That is, when an HT field set with the RDG is inserted in a
received Data frame, a wireless communication apparatus on the
receiving side not only returns an acknowledgement response, but
also responds a Data frame within a transmission opportunity (TXOP)
limit. When a communication is made concurrently with this
communication, since a response frame length is indefinite, the
number of time-serially possible streams has to be calculated in
consideration of this fact. In one method, concurrent
communications are interrupted within a range of a Data frame
length set with the RDG, and are restarted if possible when the
length of that response frame is revealed. In another method,
concurrent communications are made within a transmission
opportunity (TXOP) limit.

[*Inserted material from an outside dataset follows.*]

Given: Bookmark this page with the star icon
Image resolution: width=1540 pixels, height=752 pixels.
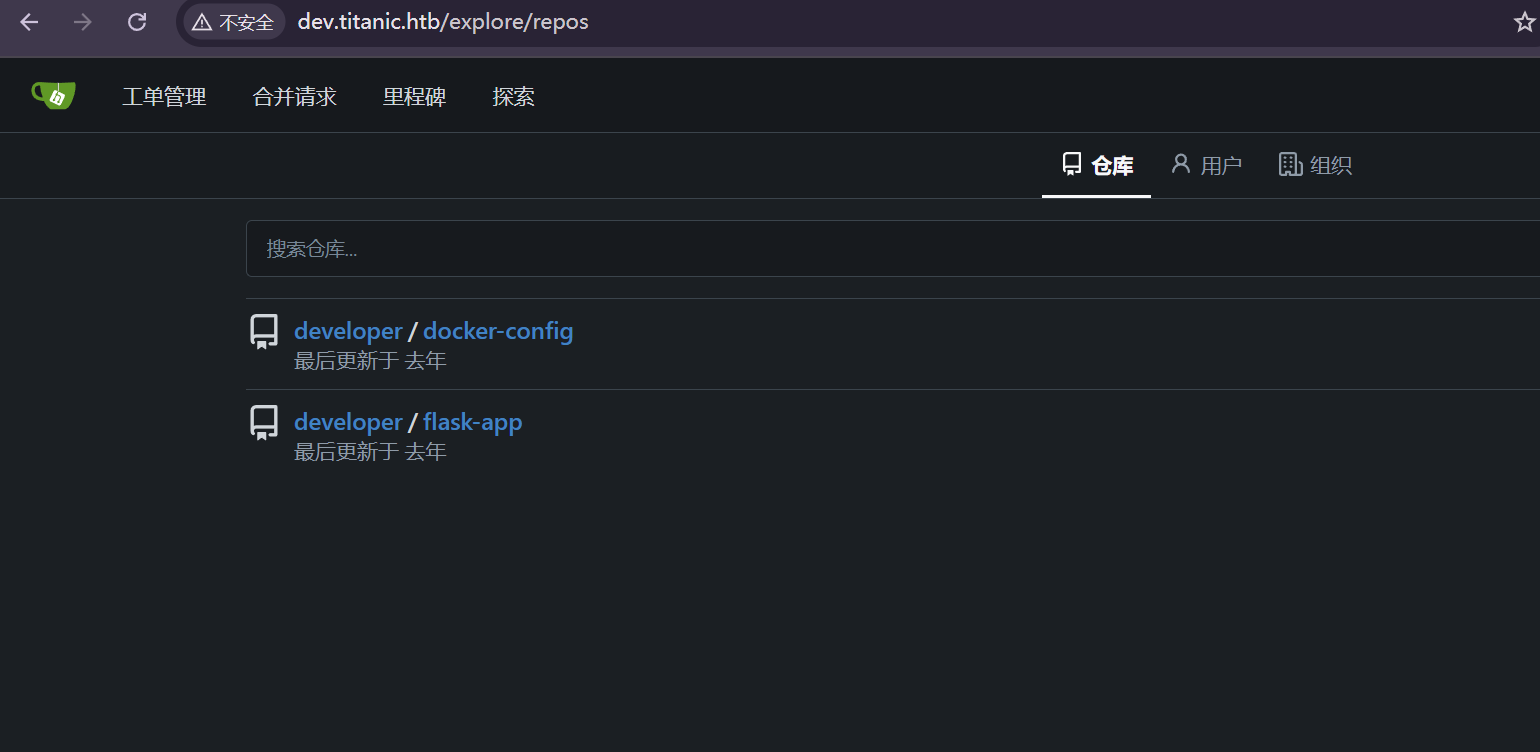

In the latter case, since the
transmission and reception roles of the wireless communication
apparatus pair making a preceding communication are switched in the
middle of the concurrent communications (as in the third example
shown in FIG. 16), demands for the forward interference suppression
capacity and backward interference cancellation capacity increase
compared to the former case (similar to the first example shown in
FIG. 8).
[0259] When the RDG is used, it is effective to especially use the
expanded DATA frame structure shown in FIG. 5. For example, even
when the exchange sequence of frames MU-RTS and MU-CTS is omitted,
DATA frames can be exchanged in two ways using the RDG. Thus, once
an expanded DATA frame is exchanged between two wireless
communication apparatuses, information nearly equivalent to that
obtained when the frames MU-RTS and MU-CTS are exchanged can be
provided to other surrounding wireless communication apparatuses.
After that, concurrent communications described in detail in this
embodiment can be executed. Additional advantages and modifications
will readily occur to those skilled in the art. Therefore, the
invention in its broader aspects is not limited to the specific
details and representative embodiments shown and described herein.
Accordingly, various modifications may be made without departing
from the spirit or scope of the general inventive concept as
defined by the appended claims and their equivalents.
* * * * *